══ Bereitgestellter Text ══

Derzeit sieht das deutsche Recht in § 16 Abs. 2 S. 1 Arbeitszeitgesetz (ArbZG) bereits vor, dass der Arbeitgeber verpflichtet ist, die über die werktägliche Arbeitszeit hinausgehende Arbeitszeit der Arbeitnehmer zu erfassen. Es betrifft also die über acht Stunden pro Werktag hinausgehende Arbeitszeit sowie Sonn- und Feiertagsarbeit. Eine darüber hinausgehende Verpflichtung zur Aufzeichnung der Arbeitszeit besteht derzeit aber nur nach § 17 Mindestlohngesetz und nur für geringfüge Beschäftigungen nach § 8 SGB IV und die in § 2a Schwarzarbeitsbekämpfungsgesetz genannten Wirtschaftsbereiche.

Ob und wie der deutsche Gesetzgeber die Pflicht zur Arbeitszeiterfassung für alle Arbeitnehmer künftig ausgestalten wird, ist aber zunächst abzuwarten.

═══
══ Bereitgestelltes Material ══

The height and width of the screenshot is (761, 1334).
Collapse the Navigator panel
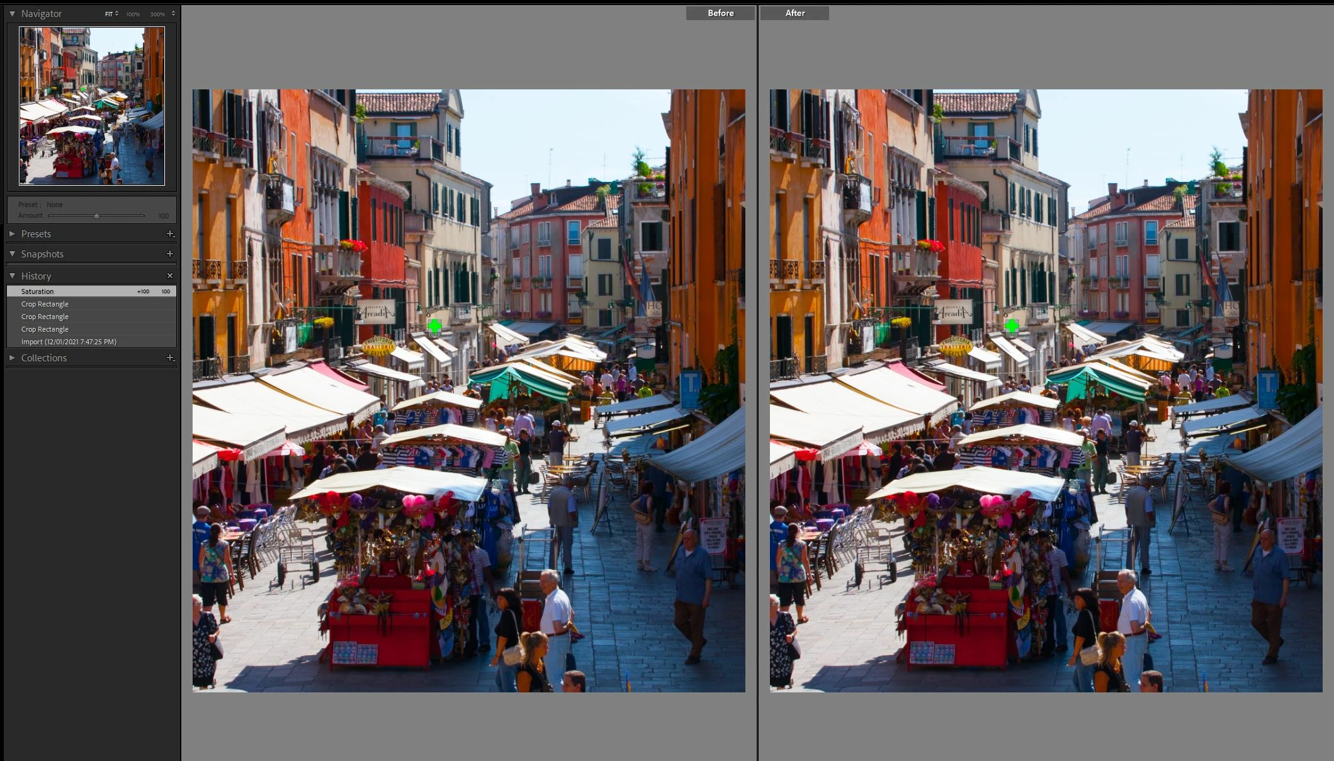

═══

Aufgabe 1 :: Schreiben Sie aus dem Text zur Arbeitszeiterfassung den Abschnitt von „Derzeit sieht das“ bis einschließlich „Schwarzarbeitsbekämpfungsgesetz genannten Wirtschaftsbereiche.“ wortgetreu ab.
Aufgabe 2 :: Knüpfen Sie an den Text zur Arbeitszeiterfassung an und setzen Sie ihn dort fort, wo er aufhört.

Erwartete Antwort 1 ::
Derzeit sieht das deutsche Recht in § 16 Abs. 2 S. 1 Arbeitszeitgesetz (ArbZG) bereits vor, dass der Arbeitgeber verpflichtet ist, die über die werktägliche Arbeitszeit hinausgehende Arbeitszeit der Arbeitnehmer zu erfassen. Es betrifft also die über acht Stunden pro Werktag hinausgehende Arbeitszeit sowie Sonn- und Feiertagsarbeit. Eine darüber hinausgehende Verpflichtung zur Aufzeichnung der Arbeitszeit besteht derzeit aber nur nach § 17 Mindestlohngesetz und nur für geringfüge Beschäftigungen nach § 8 SGB IV und die in § 2a Schwarzarbeitsbekämpfungsgesetz genannten Wirtschaftsbereiche.

Erwartete Antwort 2 ::
Allerdings kann bereits jetzt schon eine Tendenz bei den Arbeitsgerichten festgestellt werden, dass Klagen auf Überstundenabgeltung anders betrachtet werden als zuvor. Es gilt zwar weiterhin die Rechtsprechung des Bundesarbeitsgerichts, dass Überstunden nur dann zu vergüten sind, wenn eine Vergütung den Umständen nach zu erwarten ist. Danach ist eine Vergütung von Überstunden insbesondere dann zu erwarten, wenn das Gehalt unter der jeweiligen Beitragsbemessungsgrenze zur gesetzlichen Rentenversicherung liegt. Allerdings rückt der bereits benannte und in der Vergangenheit oft nicht beachtete § 16 Abs. 2 S.1 ArbZG in den Vordergrund der Diskussion. Der Arbeitgeber, der keine Arbeitszeiterfassung, auch nicht hinsichtlich der Überstunden, vorweisen kann, wird sich zukünftig nicht mit einem Bestreiten der geltend gemachten Überstunden von der Verpflichtung zur Abgeltung entziehen können. Denn bereits heute liegt ohne Arbeitszeiterfassung ein Verstoß gegen das Arbeitszeitgesetz vor. Wenn der Gesetzgeber die Vorgaben des EuGH unionskonform umsetzt, könnte die bislang hohe Darlegungs- und Beweislast des Arbeitnehmers bezüglich des tatsächlichen Ableistens von Überstunden abgestuft bzw. erleichtert werden. Selbstverständlich müssen die Überstunden auch weiterhin angeordnet oder arbeitgeberseits geduldet und betrieblich notwendig sein, damit ein Abgeltungsanspruch erfolgreich durchgesetzt werden kann.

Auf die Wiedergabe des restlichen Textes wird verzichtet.